SOS1-IN-1-15

Close analog with improved potency and invivo properties is described see compound 13c, in ref: J. Med. Chem. 2022, 65, 19, 13158-13171

The tetra-cyclic quinazoline derivative is a potent and selective inhibitor of the SOS1–KRAS interaction, which has shows a more potent tumour inhibition than the SOS1–KRAS inhibitor BI-3406 currently in clinical trials, in the Mia-paca-2 tumor xenograft model. This compound also posses a 2-fold higher drug exposure and 2.5-fold longer half-life than BI-3406 in mouse plasma. However, pre-clinic investigations shows that SOS1-IN-1-15 still presents a level of cardiotoxicity that has warranted further optimisation. In fact, the same team of researchers has developed an optimised compound (PMID: 36173339) which is a very close derivative of SOS1-IN-1-15. To improve the binding affinity of the inhibitor based on the cocrystal X-ray structure of BI-3406 bound to SOS1, the researchers have enlarged the third ring moiety of the tetracyclic quinazoline scaffold by adding one carbon, so going from a six membered ring to a seven membered ring.

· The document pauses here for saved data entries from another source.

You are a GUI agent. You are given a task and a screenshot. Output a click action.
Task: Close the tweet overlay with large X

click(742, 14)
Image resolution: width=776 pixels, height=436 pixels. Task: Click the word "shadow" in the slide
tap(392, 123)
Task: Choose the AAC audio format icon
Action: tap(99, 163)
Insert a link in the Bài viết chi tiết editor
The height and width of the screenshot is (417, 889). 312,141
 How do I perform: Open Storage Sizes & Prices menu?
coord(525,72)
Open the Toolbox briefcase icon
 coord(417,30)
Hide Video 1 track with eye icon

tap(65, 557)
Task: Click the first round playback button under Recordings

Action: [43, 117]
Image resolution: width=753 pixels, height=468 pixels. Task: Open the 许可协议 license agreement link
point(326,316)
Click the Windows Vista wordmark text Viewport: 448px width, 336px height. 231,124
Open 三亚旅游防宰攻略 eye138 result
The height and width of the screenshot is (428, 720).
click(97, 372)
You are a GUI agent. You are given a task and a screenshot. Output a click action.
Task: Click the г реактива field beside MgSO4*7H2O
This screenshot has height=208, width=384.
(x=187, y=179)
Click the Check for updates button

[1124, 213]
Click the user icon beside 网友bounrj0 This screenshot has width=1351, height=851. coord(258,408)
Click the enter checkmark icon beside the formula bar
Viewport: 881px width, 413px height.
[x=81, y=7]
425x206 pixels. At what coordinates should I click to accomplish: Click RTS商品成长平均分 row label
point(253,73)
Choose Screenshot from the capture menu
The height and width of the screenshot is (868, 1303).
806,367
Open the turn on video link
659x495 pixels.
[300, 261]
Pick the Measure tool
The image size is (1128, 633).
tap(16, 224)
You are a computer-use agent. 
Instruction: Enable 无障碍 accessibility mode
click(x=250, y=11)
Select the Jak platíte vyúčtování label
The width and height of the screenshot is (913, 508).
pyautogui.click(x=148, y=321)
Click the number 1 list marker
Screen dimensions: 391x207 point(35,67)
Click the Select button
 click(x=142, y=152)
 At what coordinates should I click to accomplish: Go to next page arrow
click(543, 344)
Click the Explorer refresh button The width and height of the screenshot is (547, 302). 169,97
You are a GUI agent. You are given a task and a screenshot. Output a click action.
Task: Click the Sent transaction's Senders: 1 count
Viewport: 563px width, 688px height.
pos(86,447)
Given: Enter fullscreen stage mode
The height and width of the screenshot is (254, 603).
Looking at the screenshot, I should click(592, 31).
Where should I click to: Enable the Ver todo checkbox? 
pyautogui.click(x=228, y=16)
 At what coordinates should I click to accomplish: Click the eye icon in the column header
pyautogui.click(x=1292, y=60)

This derivative has been evaluated in clinical trials. It presents a much lower risk of sudden cardiac death than both SOS1-IN-1-15 and BI-3406, and possess improved bioavailability, in vivo anticancer efficacy, and ADMET-properties. Furthermore, for the optimised compound more in vivo data are available (including PK studies in dogs) than the “predecessor” SOS1-IN-1-15.